Zone 0 is already codified under San Diego County Ordinance 10927 Section 4907.9.1 for unincorporated properties. It is a current requirement, not a future deadline. At the state level, California is moving toward statewide enforcement — February 2027 is the planning deadline homeowners should work toward for existing structures. Verify current statewide enforcement status directly with CAL FIRE at (619) 579-3200.

Zone 0 is generating more confusion — and more urgency — than any other wildfire compliance topic in San Diego County right now. Most homeowners have heard the term. Very few understand what it actually requires, why the 5-foot standard exists, or what specifically needs to change on their property.
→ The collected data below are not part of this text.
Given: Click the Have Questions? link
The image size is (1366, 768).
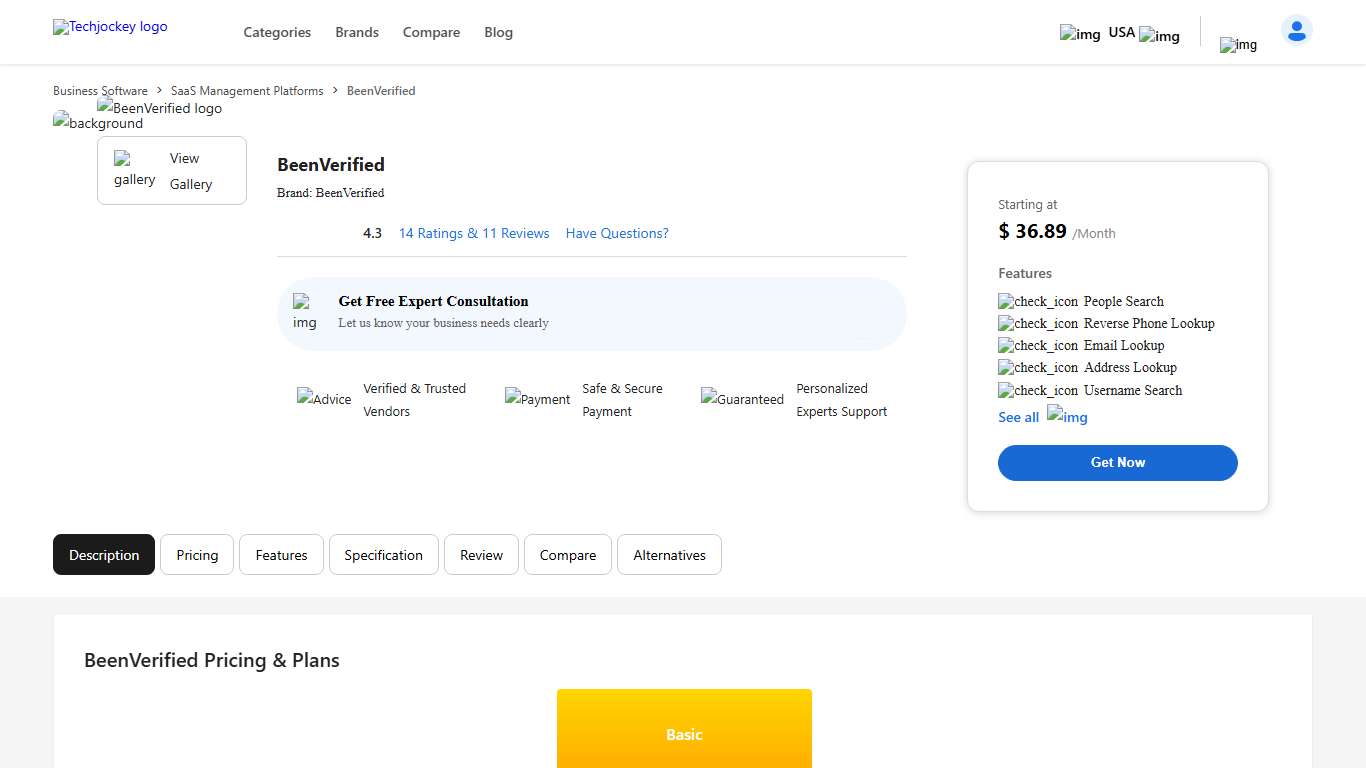Looking at the screenshot, I should [616, 233].
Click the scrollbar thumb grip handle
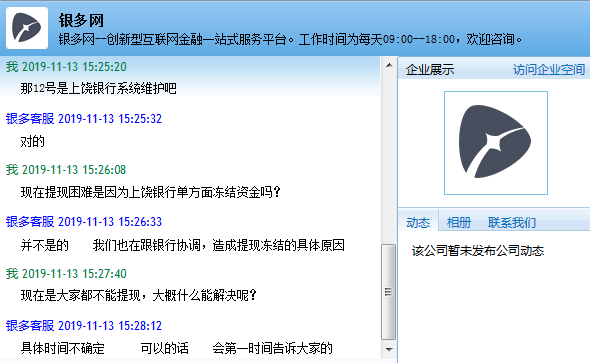Viewport: 590px width, 363px height. pos(389,292)
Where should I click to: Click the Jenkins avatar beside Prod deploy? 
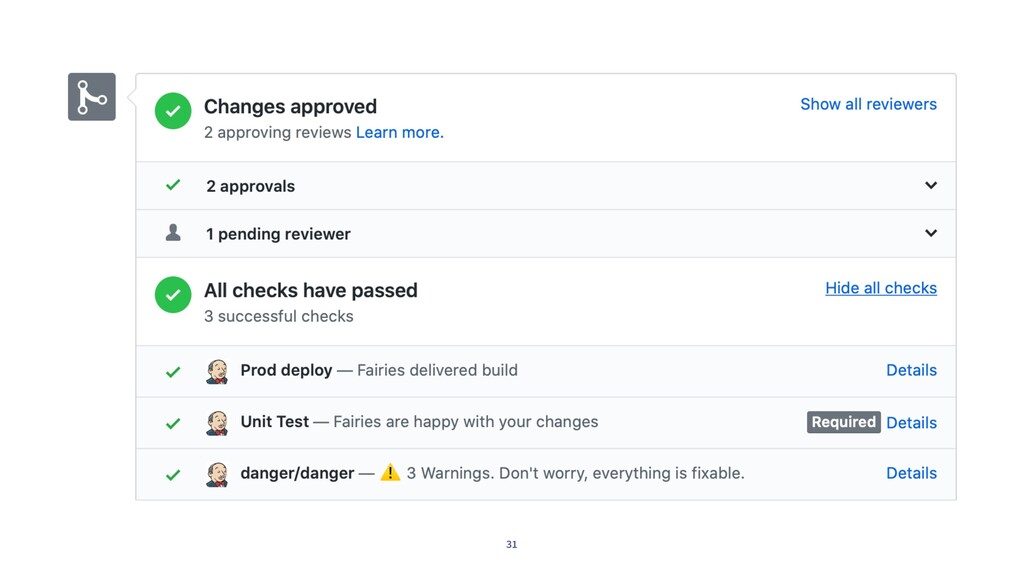pos(217,371)

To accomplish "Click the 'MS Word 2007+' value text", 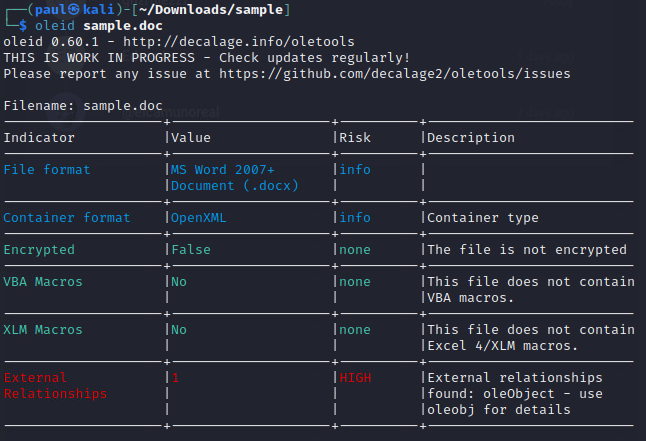I will tap(222, 169).
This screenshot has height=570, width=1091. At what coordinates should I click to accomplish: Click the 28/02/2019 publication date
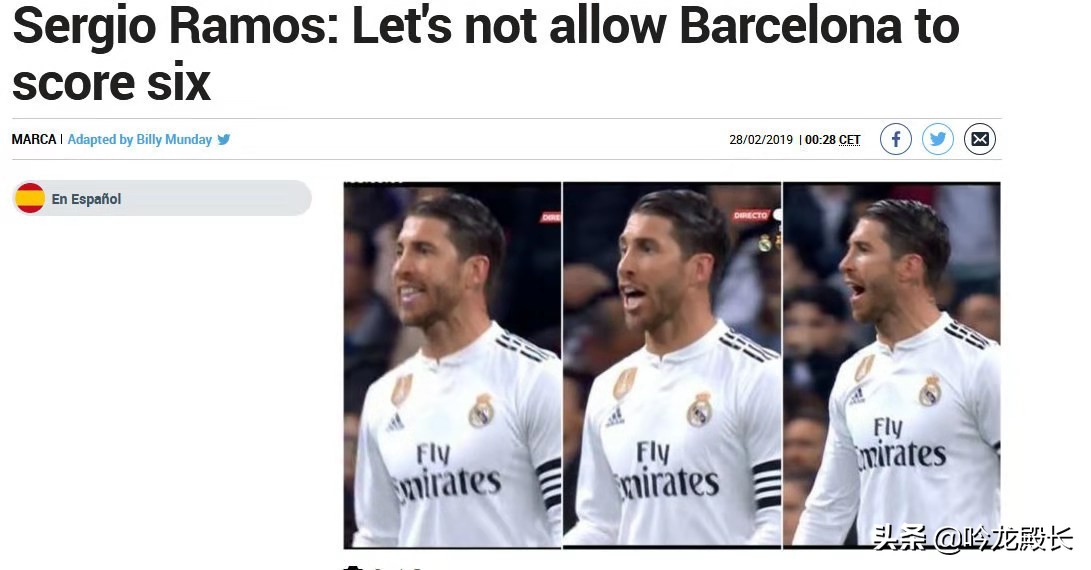761,140
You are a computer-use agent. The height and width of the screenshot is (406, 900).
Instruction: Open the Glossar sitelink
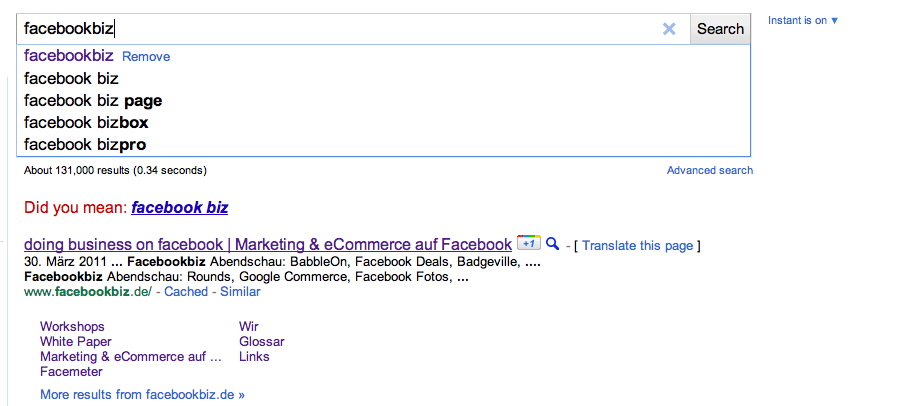point(262,342)
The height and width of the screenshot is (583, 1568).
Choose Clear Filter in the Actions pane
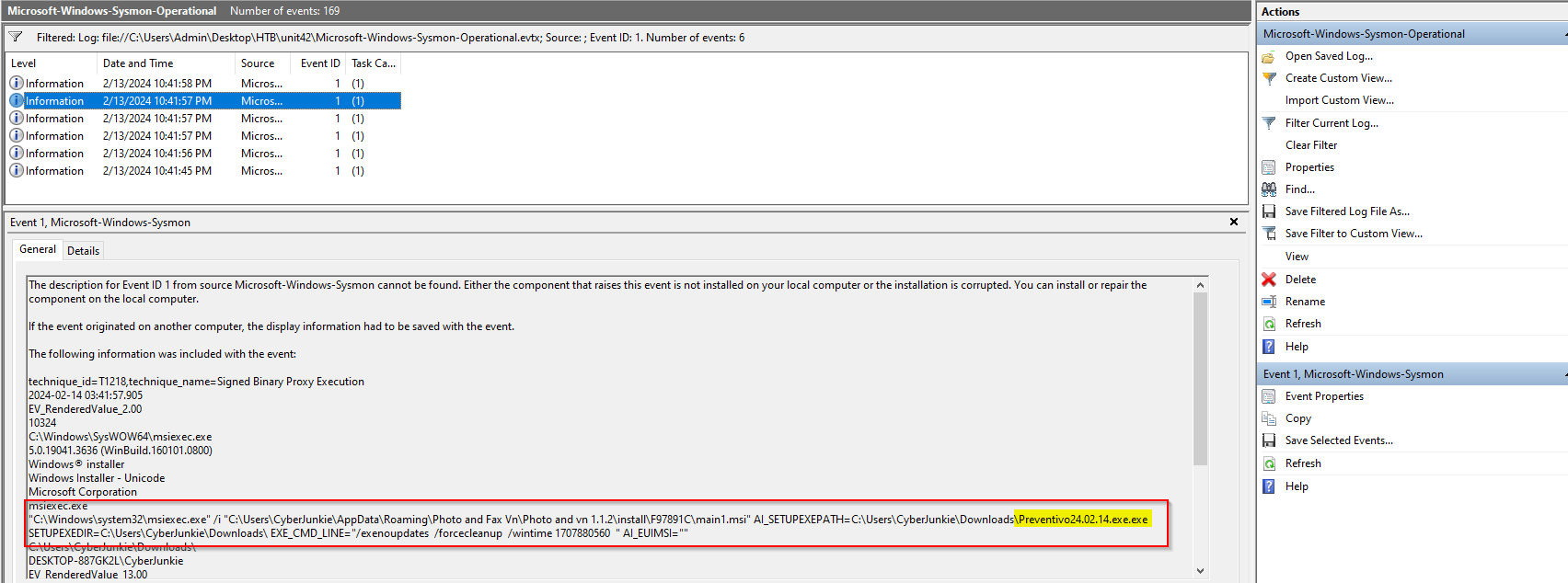pyautogui.click(x=1310, y=145)
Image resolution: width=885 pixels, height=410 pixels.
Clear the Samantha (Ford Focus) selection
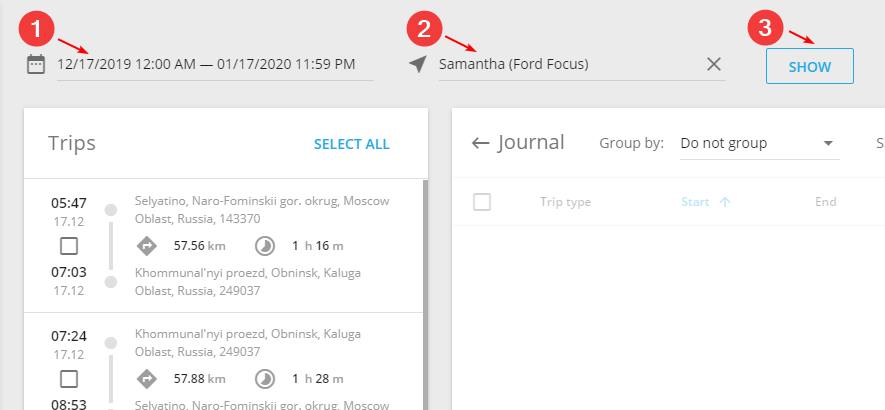point(714,64)
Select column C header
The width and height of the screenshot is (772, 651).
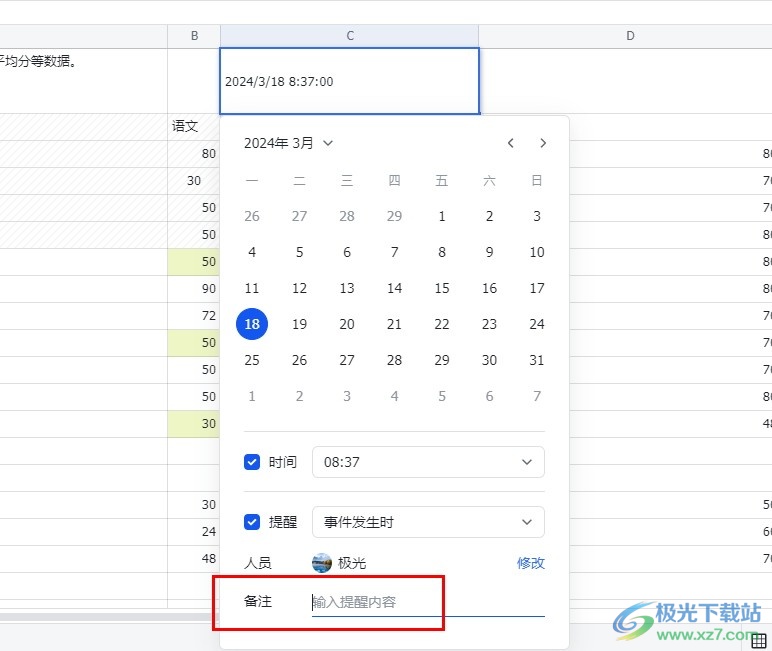(350, 36)
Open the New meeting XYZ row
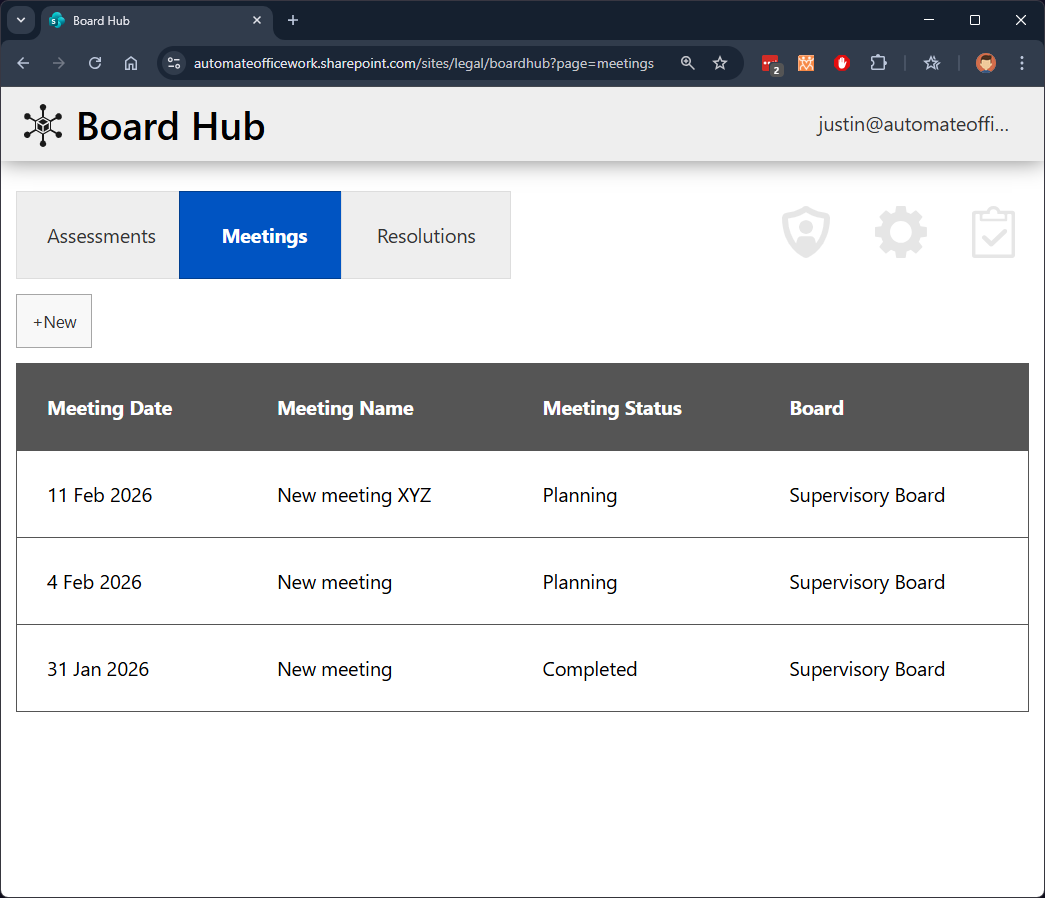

This page answers all three.

What Zone 0 is

Zone 0 is the 0–5 foot buffer immediately surrounding your home, attached structures, decks, and stairs. Its legal name is the ember-resistant zone. It was established under AB 3074 (2020) as a statewide standard, and it is separate from — and in addition to — the Zones 1 and 2 defensible space requirements that already exist under PRC 4291.

The name tells you what Zone 0 is designed to do: resist embers. Unlike Zone 1 and Zone 2, which reduce the fuel available to carry fire toward your structure, Zone 0 addresses the ignition pathway that destroys most homes in California wildfires — not the fire front, but embers that land directly against or near the structure and ignite it from close range.

Why Zone 0 exists — the fire science behind it

Research by Dr. Jack Cohen at the USFS Missoula Fire Sciences Lab established that most homes in wildfire don’t ignite from direct flame contact with the fire front. They ignite from embers — firebrands carried by wind that land against combustible material in the home’s immediate surroundings and start a small fire that grows. The fire front doesn’t need to reach the structure if the structure’s own perimeter provides the final ignition pathway.

Field documentation from California fires confirms this. In the 2007 Witch Creek Fire in San Diego’s East County, two out of three homes were ignited by wind-dispersed embers, not the fire front. IBHS research consistently shows that a non-combustible 0–5 foot buffer around a structure materially reduces its ignition risk by eliminating the landing zone where embers can sustain combustion.

Zone 0 exists because the 5 feet around your home are more important to your home’s survival than the 95 feet beyond it.

Where Zone 0 applies — state vs. San Diego County

At the state level, AB 3074 directed the Board of Forestry to create Zone 0 regulations, and Governor Newsom’s Executive Order N-18-25 (February 2025) directed the Board to finalize those regulations by December 31, 2025. California is moving toward statewide Zone 0 enforcement for existing homes — February 2027 is the planning deadline homeowners should treat as real when preparing existing structures. Verify current statewide enforcement status directly with CAL FIRE at (619) 579-3200 or fire.ca.gov.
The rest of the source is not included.